Reverse mortgage proponents argue that the products can address multiple needs in the right circumstances. Jonathan Neal is senior partner with Capital Consulting Group in Atlanta, Georgia, and author of Reverse Mortgages: What Every Financial Advisor Should Know (National Underwriter Company, 2009). He believes reverse mortgages can give clients tax-planning flexibility because the loan proceeds are not taxed as income. In other cases, the mortgages can improve clients’ cash flows. He gives the example of a 78-year-old woman who was living in a retirement community and carrying a $150,000 mortgage with a monthly cost between $1,100 and $1,200. Using a reverse mortgage to pay off the traditional mortgage made sense for her, says Neal: “We did the reverse mortgage, she gets a couple dollars extra in her pocket, but she no longer has to pay that mortgage. You didn’t do anything from your point as far as generating money as the planner but you did something very good for your client. You gave her a $1,100 to $1,200 raise without changing her circumstances.”

Selling an Option

As Freedman observed, homeowners can’t sell parts of their home to raise cash, but the option to sell a portion of a home’s potential future appreciation is emerging. NestWorth Inc. and FirstREX Agreement Corp., both located in San Francisco, California, are among the participants in this market.10 FirstREX provides borrowers a lump-sum payment, and NestWorth offers initial and monthly payments. The purchases are funded by real estate investors whose profit is determined by the home’s price appreciation over the life of the agreement.
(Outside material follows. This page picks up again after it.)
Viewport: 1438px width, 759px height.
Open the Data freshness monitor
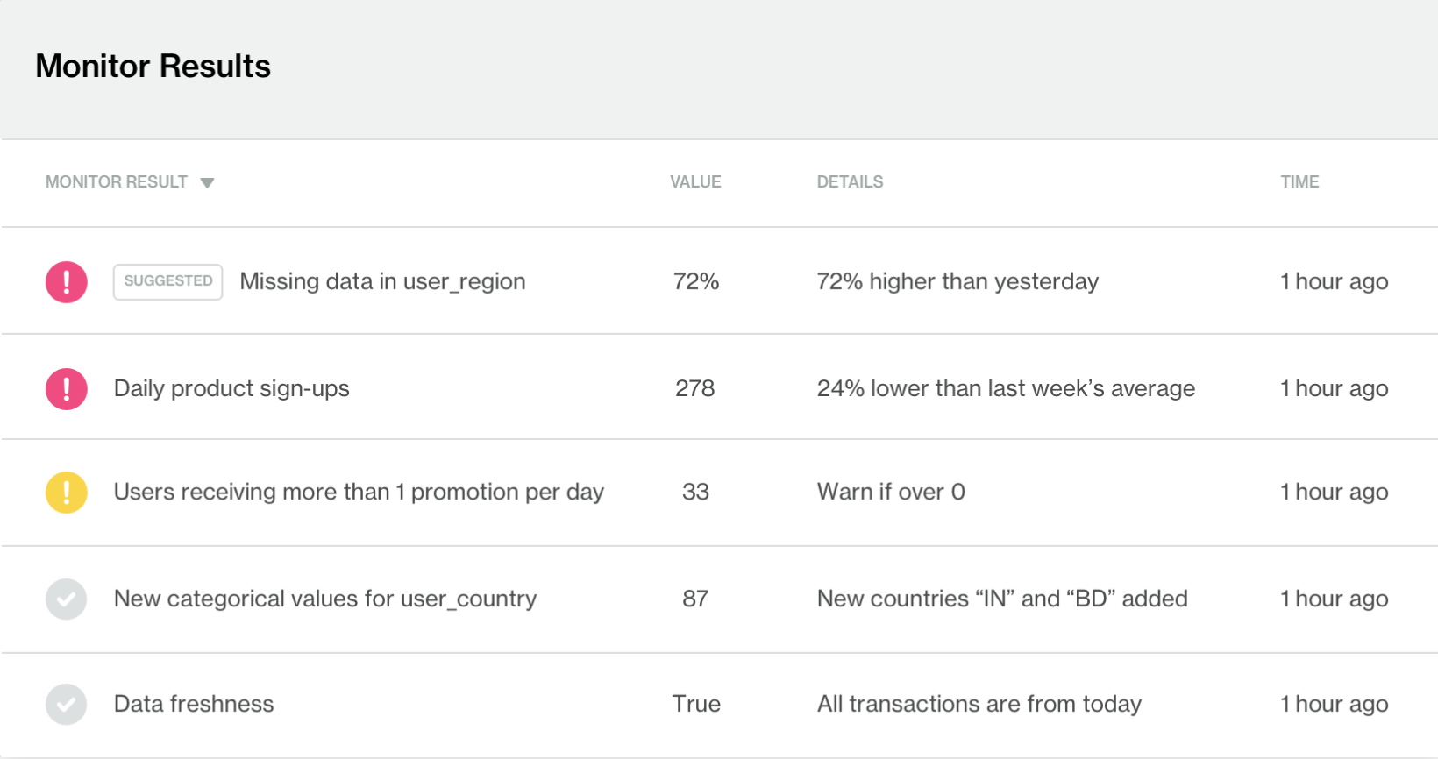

In theory, at least, private parties could provide older homeowners the funds for reverse mortgages and partial sales of future appreciation. For example, wealthy adult children could create a line of credit or make a lump-sum payment to their parents at more favorable terms than commercial lenders and investors. The sons and daughters would have to evaluate the mortgage’s or equity investment’s role in their investment portfolios, but intra-family transactions could benefit all parties.

Despite the prolonged slump in home prices, decisions on housing finance play an important role in many clients’ plans. Rules on housing finance decisions that worked in the past are becoming outdated, and advisers and clients can benefit from reconsidering their assumptions.

Ed McCarthy, CFP®, is freelance financial writer in Pascoag, Rhode Island.

Endnotes

  1. “Home Prices Continued to Decline in November 2011.” S&P Indices news release: January 31, 2012.
  2. “December Existing-Home Sales Show Uptrend.” National Association of Realtors news release: January 20, 2012.
  3. Rates quoted from HSH.com on January 30, 2012.
  4. Kitces, Michael. 2011. “Why Is It Risky to Buy Stocks on Margin but Prudent to Buy Them ‘on Mortgage’?” Nerd’s Eye View blog (October 24). www.kitces.com.
  5. Bernard, Tara Siegel. 2011. “A Dream of Homeownership, Still Beyond Reach.” New York Times (November 8).
  6. February 2012 AFRs: http://www.irs.gov/pub/.
  7. Bureau of Labor Statistics. 2010. “Retirement Benefits: Access, Participation, and Take-Up Rates Data Table.” Employee Benefits Survey (March). www.bls.gov/ncs/ebs/benefits/2010/ownership/private/table02a.htm.
  8. Greene, Kelly, and Ann Tergesen. 2012. “More Elderly Find They Can’t Afford Not to Work.” Wall Street Journal (January 21).
  9. “Senior Home Equity Increases by $46
    Billion in Q3 2011.” National Reverse Mortgage Lenders Association news release: Januay 18, 2012.
  10. Additional information is available at www.nestworthinc.com and www.1rex.com.